Books to Read While the Algae Grow in Your Fur, April 2009
- Jérôme Dedecker, Paul Doukhan, Gabriel Lang, José
Rafael León R., Sana Louhichi and Clémentine
Prieur, Weak
Dependence: With Examples and Applications
- As every
school-child knows, a sequence of probability measures \( D_n \) converges
"weakly" or "in distribution" on a limit \( D \) if \( D_n f \equiv \int{f(x) d
D_n(x) }\) converges on \( Df \) for every bounded and continuous test function
\( f \). In particular, if \( D_n \) is the joint distribution of two random
variables from a time series separated by a time-lag \( n \), with marginal
distributions \( P \) and \( Q \) for the past and the future, then the series
is asymptotically independent if \( D_n \) converges in distribution on the
product measure \( P \otimes Q \).
- (This is "weak" convergence because the \( D_n \) can look
very different from the limiting \( D \). A classic example: \( D_n
\) puts probability 1/n on the points \( \frac{1}{n}, \frac{2}{n},
\ldots \frac{n}{n} =1 \). This converges weakly to the uniform distribution on
the unit interval [0,1], despite apparent obstacles like the latter giving
probability 1 to the irrational numbers, while all the \( D_n \) give them
probability 0.)
- A large literature has grown up since the 1950s which concerns itself with
properties of asymptotically-independent stochastic processes, usually
measuring the approach to independence by means of various "mixing
coefficients", along the lines introduced
by Rosenblatt. As the
name implies, if these coefficients go to zero asymptotically, then the process
is strongly mixing. Having these mixing coefficients go to zero is very nice,
since it implies that many of the nice properties of IID sequences (central
limit theorems, PAC-learning
results, etc.), carry over to the dependent-but-mixing sequences.
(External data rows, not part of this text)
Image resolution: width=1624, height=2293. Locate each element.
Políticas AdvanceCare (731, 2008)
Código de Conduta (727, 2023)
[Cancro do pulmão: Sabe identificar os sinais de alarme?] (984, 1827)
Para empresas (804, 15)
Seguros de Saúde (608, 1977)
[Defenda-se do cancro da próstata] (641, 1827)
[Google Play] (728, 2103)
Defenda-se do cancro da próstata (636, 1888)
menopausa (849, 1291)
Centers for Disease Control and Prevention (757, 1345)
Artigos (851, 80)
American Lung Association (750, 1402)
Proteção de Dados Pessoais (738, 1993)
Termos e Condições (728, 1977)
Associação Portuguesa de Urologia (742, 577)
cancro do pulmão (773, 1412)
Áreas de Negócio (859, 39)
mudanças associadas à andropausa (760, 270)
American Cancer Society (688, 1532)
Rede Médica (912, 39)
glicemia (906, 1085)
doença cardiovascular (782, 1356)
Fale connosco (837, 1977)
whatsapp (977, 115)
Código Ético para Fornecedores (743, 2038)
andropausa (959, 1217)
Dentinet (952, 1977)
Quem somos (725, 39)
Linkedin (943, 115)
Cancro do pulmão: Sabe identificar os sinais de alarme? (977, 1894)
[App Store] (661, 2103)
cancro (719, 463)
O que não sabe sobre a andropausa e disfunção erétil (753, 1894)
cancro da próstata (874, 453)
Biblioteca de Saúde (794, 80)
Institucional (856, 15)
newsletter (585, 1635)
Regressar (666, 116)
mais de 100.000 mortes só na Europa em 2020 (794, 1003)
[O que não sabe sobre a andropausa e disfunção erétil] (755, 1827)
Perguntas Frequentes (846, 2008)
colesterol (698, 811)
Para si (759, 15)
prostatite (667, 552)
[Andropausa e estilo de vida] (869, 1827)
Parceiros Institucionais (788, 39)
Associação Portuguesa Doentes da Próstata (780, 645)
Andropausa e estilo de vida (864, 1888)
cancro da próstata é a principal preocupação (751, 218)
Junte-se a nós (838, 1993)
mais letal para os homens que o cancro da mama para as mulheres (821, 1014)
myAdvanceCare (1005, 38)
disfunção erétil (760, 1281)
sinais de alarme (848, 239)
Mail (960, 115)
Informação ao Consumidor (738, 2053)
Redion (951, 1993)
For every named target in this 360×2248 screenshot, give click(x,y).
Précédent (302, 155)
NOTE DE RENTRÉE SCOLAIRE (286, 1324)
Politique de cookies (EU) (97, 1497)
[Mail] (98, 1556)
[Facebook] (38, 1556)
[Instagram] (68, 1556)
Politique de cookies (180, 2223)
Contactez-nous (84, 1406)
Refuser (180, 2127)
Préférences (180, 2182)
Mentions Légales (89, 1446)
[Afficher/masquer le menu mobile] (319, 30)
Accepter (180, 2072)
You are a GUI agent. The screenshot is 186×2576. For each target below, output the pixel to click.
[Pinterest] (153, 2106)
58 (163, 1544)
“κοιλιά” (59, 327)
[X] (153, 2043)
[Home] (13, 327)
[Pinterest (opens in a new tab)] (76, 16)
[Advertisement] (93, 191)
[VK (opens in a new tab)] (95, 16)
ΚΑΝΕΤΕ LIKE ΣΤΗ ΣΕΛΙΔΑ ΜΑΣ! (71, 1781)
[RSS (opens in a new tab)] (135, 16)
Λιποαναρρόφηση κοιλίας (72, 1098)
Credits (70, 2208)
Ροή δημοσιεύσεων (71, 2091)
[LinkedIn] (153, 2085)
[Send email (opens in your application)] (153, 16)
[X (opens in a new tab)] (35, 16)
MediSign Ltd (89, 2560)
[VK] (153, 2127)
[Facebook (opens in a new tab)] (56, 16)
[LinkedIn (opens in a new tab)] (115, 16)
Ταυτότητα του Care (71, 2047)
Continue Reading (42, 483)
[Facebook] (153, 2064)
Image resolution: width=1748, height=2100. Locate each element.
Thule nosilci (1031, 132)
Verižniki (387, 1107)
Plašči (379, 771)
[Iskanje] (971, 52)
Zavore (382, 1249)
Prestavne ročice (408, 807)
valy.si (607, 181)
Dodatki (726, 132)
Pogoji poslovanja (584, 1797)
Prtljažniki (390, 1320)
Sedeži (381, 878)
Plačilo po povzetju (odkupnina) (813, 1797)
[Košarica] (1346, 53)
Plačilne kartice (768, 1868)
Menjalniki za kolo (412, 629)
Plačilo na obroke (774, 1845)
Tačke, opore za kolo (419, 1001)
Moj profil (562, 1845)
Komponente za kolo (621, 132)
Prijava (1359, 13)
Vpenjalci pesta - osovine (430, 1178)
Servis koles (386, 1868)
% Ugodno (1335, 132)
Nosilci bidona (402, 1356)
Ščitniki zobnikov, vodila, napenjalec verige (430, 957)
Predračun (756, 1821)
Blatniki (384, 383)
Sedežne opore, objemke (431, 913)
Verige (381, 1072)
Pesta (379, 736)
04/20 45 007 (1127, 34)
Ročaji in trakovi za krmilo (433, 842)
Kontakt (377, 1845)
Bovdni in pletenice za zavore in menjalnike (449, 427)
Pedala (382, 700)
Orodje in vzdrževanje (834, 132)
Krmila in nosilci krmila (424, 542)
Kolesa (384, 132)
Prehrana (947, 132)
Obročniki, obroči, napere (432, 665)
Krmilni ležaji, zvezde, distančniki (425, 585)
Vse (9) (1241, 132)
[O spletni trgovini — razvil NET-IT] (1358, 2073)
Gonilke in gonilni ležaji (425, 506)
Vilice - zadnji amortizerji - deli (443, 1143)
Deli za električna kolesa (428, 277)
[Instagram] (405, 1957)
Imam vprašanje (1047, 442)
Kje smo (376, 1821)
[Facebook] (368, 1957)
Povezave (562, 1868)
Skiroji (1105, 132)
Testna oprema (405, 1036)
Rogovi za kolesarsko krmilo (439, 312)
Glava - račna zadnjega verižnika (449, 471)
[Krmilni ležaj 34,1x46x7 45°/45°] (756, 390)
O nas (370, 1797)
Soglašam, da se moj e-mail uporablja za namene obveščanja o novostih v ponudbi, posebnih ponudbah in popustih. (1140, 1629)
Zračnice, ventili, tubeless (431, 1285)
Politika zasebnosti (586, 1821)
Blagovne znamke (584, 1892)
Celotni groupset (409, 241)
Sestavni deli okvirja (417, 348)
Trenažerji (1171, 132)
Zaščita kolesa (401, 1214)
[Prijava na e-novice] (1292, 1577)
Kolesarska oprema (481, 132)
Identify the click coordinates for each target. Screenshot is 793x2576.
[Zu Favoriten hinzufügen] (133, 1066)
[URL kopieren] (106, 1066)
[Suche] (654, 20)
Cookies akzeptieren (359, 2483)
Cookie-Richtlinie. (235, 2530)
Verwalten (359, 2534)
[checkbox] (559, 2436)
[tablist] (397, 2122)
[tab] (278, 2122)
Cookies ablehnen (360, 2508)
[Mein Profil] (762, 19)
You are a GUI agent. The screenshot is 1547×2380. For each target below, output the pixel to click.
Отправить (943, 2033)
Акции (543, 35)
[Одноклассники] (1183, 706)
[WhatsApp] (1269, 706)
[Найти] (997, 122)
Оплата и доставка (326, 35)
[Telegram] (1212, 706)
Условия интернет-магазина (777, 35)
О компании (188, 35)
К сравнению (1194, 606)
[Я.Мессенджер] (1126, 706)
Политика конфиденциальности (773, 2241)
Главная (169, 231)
Unfortunately, strong mixing is a very strong property, which is hard to prove
and in many cases is known to fail --- even when there is asymptotic
independence!
- This book, which summarizes and extends a series of recent papers by the
authors (in various combinations) is about proving limit theorems --- laws
of large numbers, central limit
theorems, empirical-process
convergence, etc. --- for asymptotically-independent but non-mixing
processes, which the authors call "weakly dependent". Their theorems in
chs. 6--10 can, in large part, be seen as instances of
the trick that I learned
as "blocking", and which they attribute
to S. N. Bernstein.
To calculate the time average of some function of a (stationary) process, for
instance, divide the series up into a series of long blocks, plus padding or
filler in between them. The global average is, trivially, equal to the average
of the within-block averages, plus a remainder term for contributions from the
filler. By stationarity, the blocks all have the same distribution, and by
weak dependence the blocks are nearly independent --- more nearly with
longer fillers. So one can show that the global average will have the same
behavior as it would in the IID case, if one can control (1) the corrections
due to the remaining dependence among the blocks, and (2) the remainder due to
the fillers between the blocks. Controlling (2) is fairly straightforward; the
new stuff here comes from controlling (1), the residual dependence.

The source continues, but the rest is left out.